Ethel Perryman a supervisé des projets féminins et professionnels à London, Kentucky pendant les années WPA. "Certaines personnes qui veulent des livres vivent dans les montagnes et utilisent les lits d'une crique pour se déplacer car il n'y a pas de routes à leur place", a-t-elle écrit au président de la PTA du Kentucky. «Ils transportent des livres dans des écoles rurales et des centres communautaires isolés, ramassant et reconstituant leurs stocks de livres au fur et à mesure, de sorte que le nombre total de livres circule dans le comté»
Schmitzer écrit que le système comportait quelques difficultés: Les routes pourraient être impraticables, et une bibliothécaire a dû parcourir son itinéraire de 18 km lorsque son mulet est mort. Certaines familles de montagne ont d'abord résisté aux bibliothécaires, craignant que des étrangers ne viennent avec des documents inconnus. Pour gagner leur confiance, les transporteurs liraient des passages bibliques à voix haute. Nombre d'entre eux ne les avaient entendus que par tradition orale et l'idée que les bibliothécaires des bibliothèques de poche pourraient offrir un accès à la Bible éclairait de manière positive leurs autres documents. (La recherche de Boyd fait également partie intégrante de la compréhension de ces défis)

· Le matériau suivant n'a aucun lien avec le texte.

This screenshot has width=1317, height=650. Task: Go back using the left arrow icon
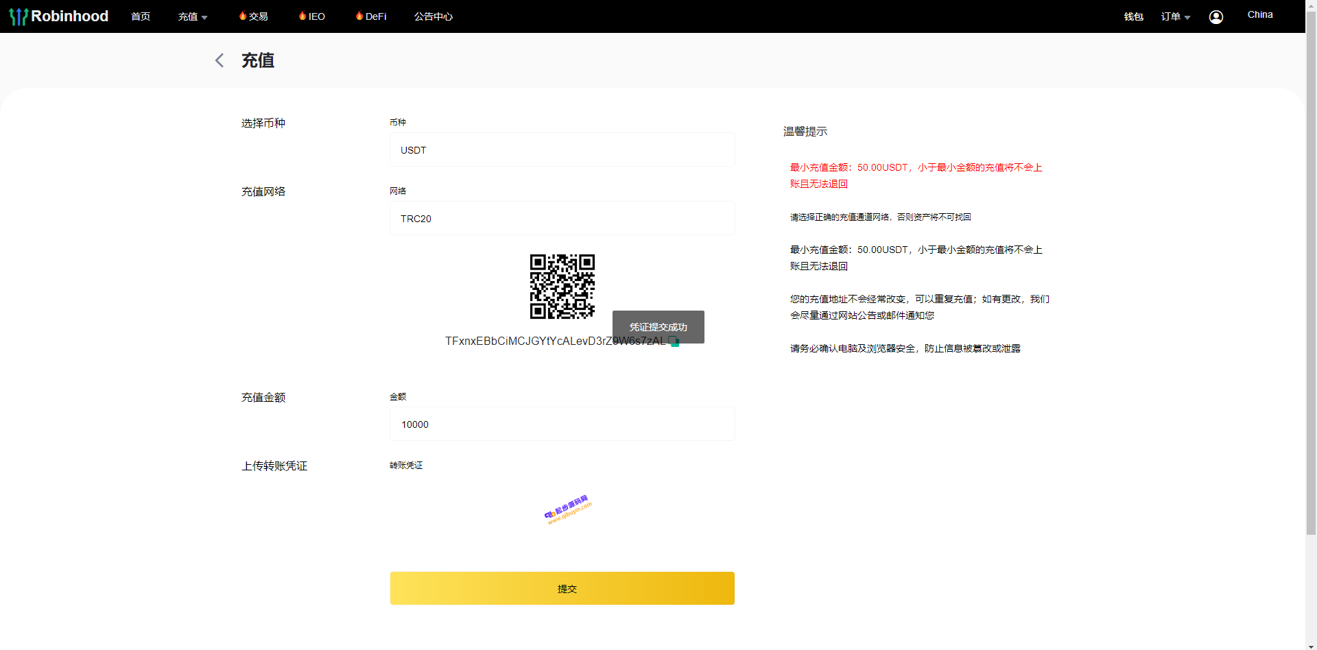click(x=220, y=60)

"Dans Hell-for-Sartin Creek, ils commencent à distribuer des livres de lecture à cinquante-sept communautés", lit-on dans la légende d'un journal de 1935 sous une photo de cavaliers. "L'intelligence de l'alpiniste du Kentucky est vive", a écrit un journaliste contemporain. "Malgré tout ce qui a jamais été dit de lui au contraire, il est honnête, véridique et craignant Dieu, mais nourri à des croyances particulières qui sont à la base de l'un des chapitres les plus fascinants du folklore américain. Il a saisi et s'est accroché à l'idée de la bibliothèque de cheval de bât avec toute la ténacité d'un affamé pour apprendre. "

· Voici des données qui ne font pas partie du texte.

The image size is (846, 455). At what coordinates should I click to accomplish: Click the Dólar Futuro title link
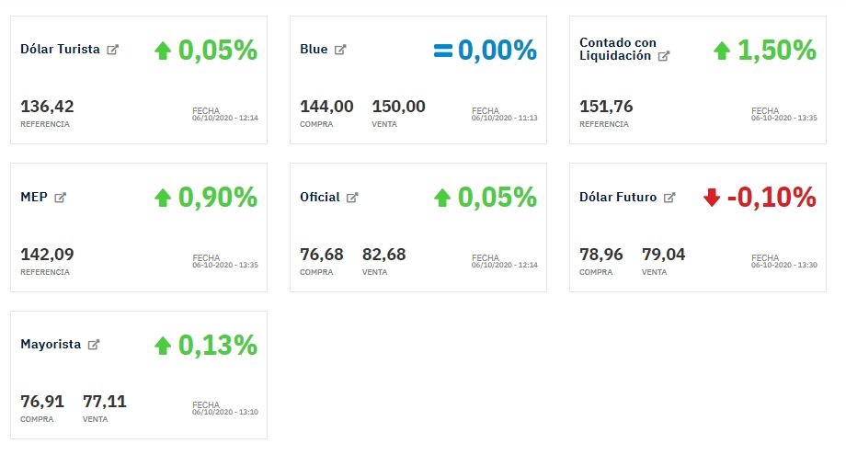point(618,198)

La bibliothèque Pack Horse a pris fin en 1943 après que Franklin Roosevelt eut ordonné la fin du WPA. Le nouvel effort de guerre remettait les gens au travail, alors les projets de la WPA, y compris la bibliothèque Pack Horse, se sont dissipés. Cela a marqué la fin des livres livrés par des chevaux dans le Kentucky, mais en 1946, des bibliobus motorisés étaient en marche. Une fois de plus, les livres ont parcouru les montagnes et, selon l'Institut des services de bibliothèques et de bibliothèques, les bibliothèques publiques du Kentucky comptaient 75 bibliobus en 2014, le nombre le plus élevé du pays.